Masonic initiation is thus made up of three distinct phases, consecrated successively to the discovery, assimilation, and propagation of Light. These phases are represented by the three grades of Apprentice, Fellow, and Master, corresponding to the triple mission of the Masons, which consists first in searching for, then possessing, and finally being able to spread the Light. The number of these grades is absolute: there can be only three, no more, no less. The invention of various systems known as high grades rests solely on an equivocation, by which the initiatic grades, strictly limited in number to three, are confused with the degrees of initiation, the multitude of which is necessarily indefinite.

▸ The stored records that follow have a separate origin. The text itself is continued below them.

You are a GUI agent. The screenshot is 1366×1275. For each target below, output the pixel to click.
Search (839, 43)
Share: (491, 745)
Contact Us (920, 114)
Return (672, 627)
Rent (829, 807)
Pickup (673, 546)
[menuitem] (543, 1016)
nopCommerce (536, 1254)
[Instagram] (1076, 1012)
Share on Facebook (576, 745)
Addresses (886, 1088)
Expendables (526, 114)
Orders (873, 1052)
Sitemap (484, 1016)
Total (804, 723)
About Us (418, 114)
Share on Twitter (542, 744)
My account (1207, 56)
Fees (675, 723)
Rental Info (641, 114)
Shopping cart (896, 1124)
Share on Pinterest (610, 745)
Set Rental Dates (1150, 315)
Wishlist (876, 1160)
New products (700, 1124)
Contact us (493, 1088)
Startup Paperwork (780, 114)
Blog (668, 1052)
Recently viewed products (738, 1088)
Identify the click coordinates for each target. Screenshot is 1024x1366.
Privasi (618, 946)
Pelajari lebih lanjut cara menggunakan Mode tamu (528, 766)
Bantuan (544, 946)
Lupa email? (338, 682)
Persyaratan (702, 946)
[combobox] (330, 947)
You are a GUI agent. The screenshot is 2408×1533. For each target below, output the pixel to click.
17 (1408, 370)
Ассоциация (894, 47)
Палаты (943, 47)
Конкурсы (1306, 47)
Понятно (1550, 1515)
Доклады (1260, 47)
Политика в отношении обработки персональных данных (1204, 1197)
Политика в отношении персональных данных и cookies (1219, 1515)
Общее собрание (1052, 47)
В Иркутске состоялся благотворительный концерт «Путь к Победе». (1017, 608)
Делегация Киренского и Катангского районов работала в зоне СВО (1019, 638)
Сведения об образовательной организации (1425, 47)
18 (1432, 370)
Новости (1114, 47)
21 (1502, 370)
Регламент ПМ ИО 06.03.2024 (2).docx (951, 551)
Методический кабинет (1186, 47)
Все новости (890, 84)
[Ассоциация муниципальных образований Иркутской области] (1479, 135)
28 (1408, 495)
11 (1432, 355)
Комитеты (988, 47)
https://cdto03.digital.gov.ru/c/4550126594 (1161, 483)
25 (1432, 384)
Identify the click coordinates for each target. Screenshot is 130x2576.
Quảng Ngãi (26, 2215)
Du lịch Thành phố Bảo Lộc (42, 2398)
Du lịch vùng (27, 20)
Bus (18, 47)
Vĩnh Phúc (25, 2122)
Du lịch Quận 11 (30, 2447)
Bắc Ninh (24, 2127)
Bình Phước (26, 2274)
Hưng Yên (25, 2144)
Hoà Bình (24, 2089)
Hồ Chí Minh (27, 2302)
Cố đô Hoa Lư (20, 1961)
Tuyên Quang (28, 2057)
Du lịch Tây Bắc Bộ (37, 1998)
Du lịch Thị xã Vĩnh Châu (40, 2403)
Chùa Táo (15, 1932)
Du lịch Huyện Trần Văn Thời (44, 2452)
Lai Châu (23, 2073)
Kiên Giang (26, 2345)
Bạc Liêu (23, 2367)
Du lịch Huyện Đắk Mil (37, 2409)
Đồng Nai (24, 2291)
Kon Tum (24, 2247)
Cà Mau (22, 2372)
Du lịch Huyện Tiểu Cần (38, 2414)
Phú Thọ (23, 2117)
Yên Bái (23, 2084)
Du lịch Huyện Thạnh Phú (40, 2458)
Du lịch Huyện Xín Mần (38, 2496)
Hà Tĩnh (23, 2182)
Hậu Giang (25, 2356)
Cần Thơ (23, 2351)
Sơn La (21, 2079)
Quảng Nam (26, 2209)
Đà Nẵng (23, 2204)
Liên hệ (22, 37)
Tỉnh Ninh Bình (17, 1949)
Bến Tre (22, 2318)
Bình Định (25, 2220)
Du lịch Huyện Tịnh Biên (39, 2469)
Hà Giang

The initiatic grades correspond to the triple program pursued through Masonic initiation. They carry in their esoterism a solution to the three questions of the Sphinx's riddle: Where do we come from? What are we? Where are we going? and they thereby correspond to all that can interest men. They are immutable in their fundamental character, and in their trinity they form a complete whole, to which nothing can either be added or taken away: Apprenticeship and Fellowship are the two pillars supporting Mastery.
As to the degrees of initiation, they allow the initiate to penetrate more or less deeply into the esoterism of each grade. From this there results an indefinite number of different ways of entering into possession of the three grades of Apprentice, Fellow, and Master. It is possible to possess their outward form only, the uncomprehended letter; in Masonry, as everywhere, there are in this regard many called but few chosen, for it is only given to the true initiate to grasp the inner spirit of the initiatic grades. What is more, not everyone will achieve the same results; more often than not, an initiate will scarcely emerge from esoteric ignorance, and will never advance in a decided manner toward integral Knowledge, toward perfect Gnosis.
Perfect Gnosis, which in Masonry is symbolized by the letter G. within the Blazing Star, applies simultaneously to the program of intellectual discovery and to the moral training of the three grades of Apprentice, Fellow, and Master. With Apprenticeship, it aims to penetrate the mystery of the origin of things; with Fellowship, to unveil the secret of man's nature; and with Mastery, to reveal knowledge of the future destiny of beings. Moreover, it teaches the Apprentice to increase his interior strength to its highest level; it shows the Fellow how to attract surrounding forces to himself; and it instructs the Master to reign as sovereign, subjecting nature to the scepter of his intelligence. It must not be forgotten in all this that initiatic Masonry relates to the Great Art, the Sacerdotal and Royal Art of the ancient initiates. [1]
Without wishing to enter here into the quite complicated question of Masonry's historical origins, let us simply recall that in the form in which it is currently known, modern Masonry resulted from a partial fusion of the Brotherhood of the Rose-Cross, which had preserved gnostic doctrine since the Middle Ages, with the ancient building guilds of the Masons, whose tools had moreover already been used as symbols by the Hermetic philosophers, as can particularly be seen in a figure like Basil Valentine. [2]
But laying aside the restricted point of view of Gnosticism for the time being, we must stress above all the fact that the goal of Masonic initiation, as of all other initiations, is the attainment of integral Knowledge, which is Gnosis in the true sense of the word. It is precisely this knowledge that, properly speaking, constitutes the Masonic secret, which is why this secret is essentially incommunicable.
To conclude, and in order to avoid all ambiguity, we shall observe that for us Masonry cannot and must not be bound to any particular philosophical opinion, that it is no more spiritualist than materialist, no more deist than atheist or pantheist in the ordinary sense of all these terms, for it must only be Masonry pure and simple. In
entering the Temple, each member must divest himself of his profane personality, laying aside all that is foreign to the fundamental principles of Masonry, on which all must be united in order to labor together on the Great Work of universal Construction.